▸ **Task prompt**:
Determine how many lines in the records hold "each", and give that number with nothing added.

--- Records for processing Enclosed Below ---

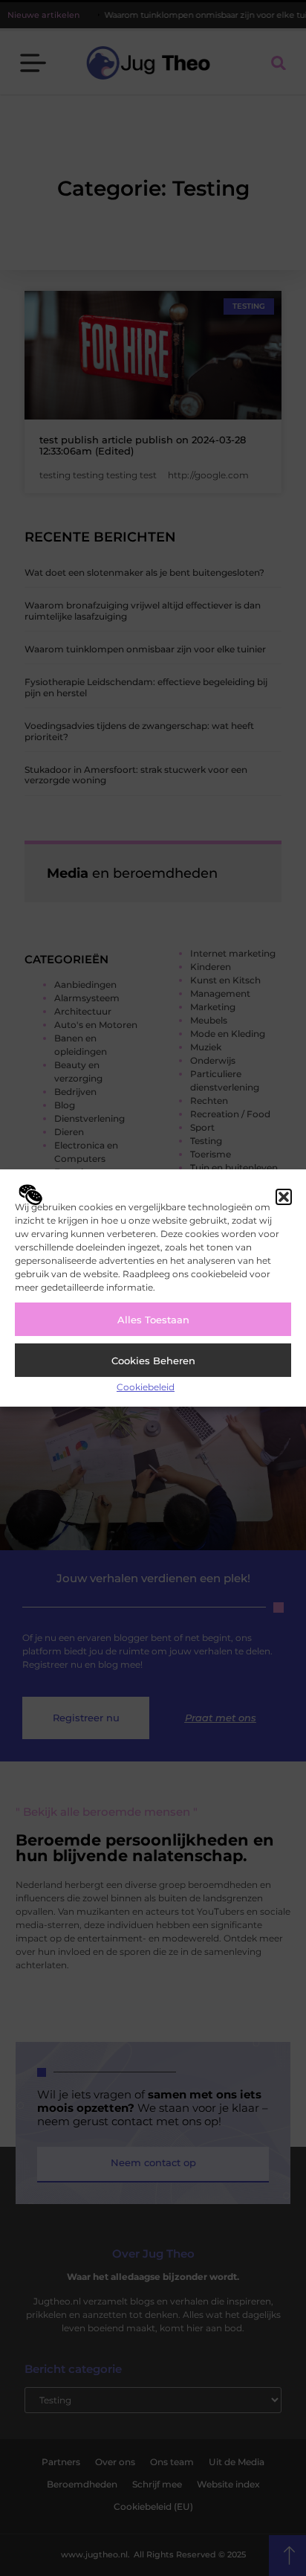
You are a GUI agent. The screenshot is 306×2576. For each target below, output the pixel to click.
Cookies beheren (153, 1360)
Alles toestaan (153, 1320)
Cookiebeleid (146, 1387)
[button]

--- End of Enclosed Records for processing ---
--- Records for processing Enclosed Below ---

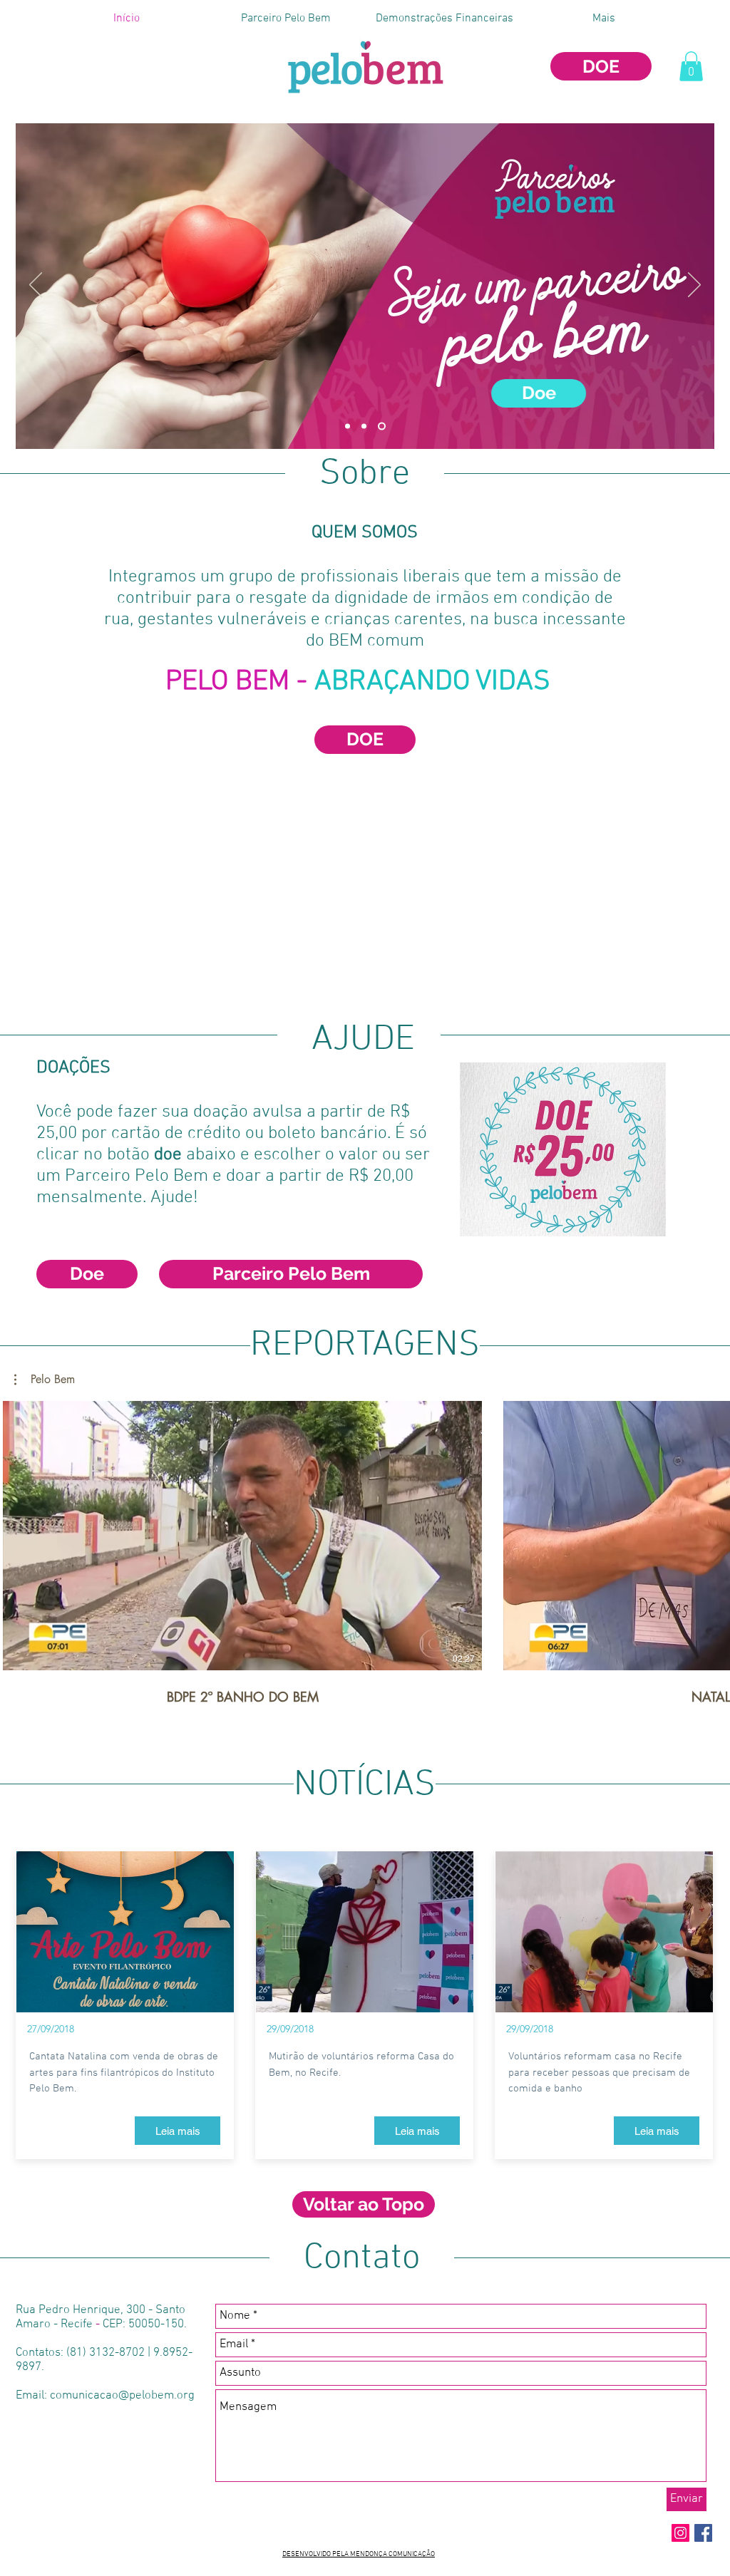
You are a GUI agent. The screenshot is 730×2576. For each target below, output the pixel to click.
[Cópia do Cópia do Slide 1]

--- End of Enclosed Records for processing ---

▸ **Answer section**:
2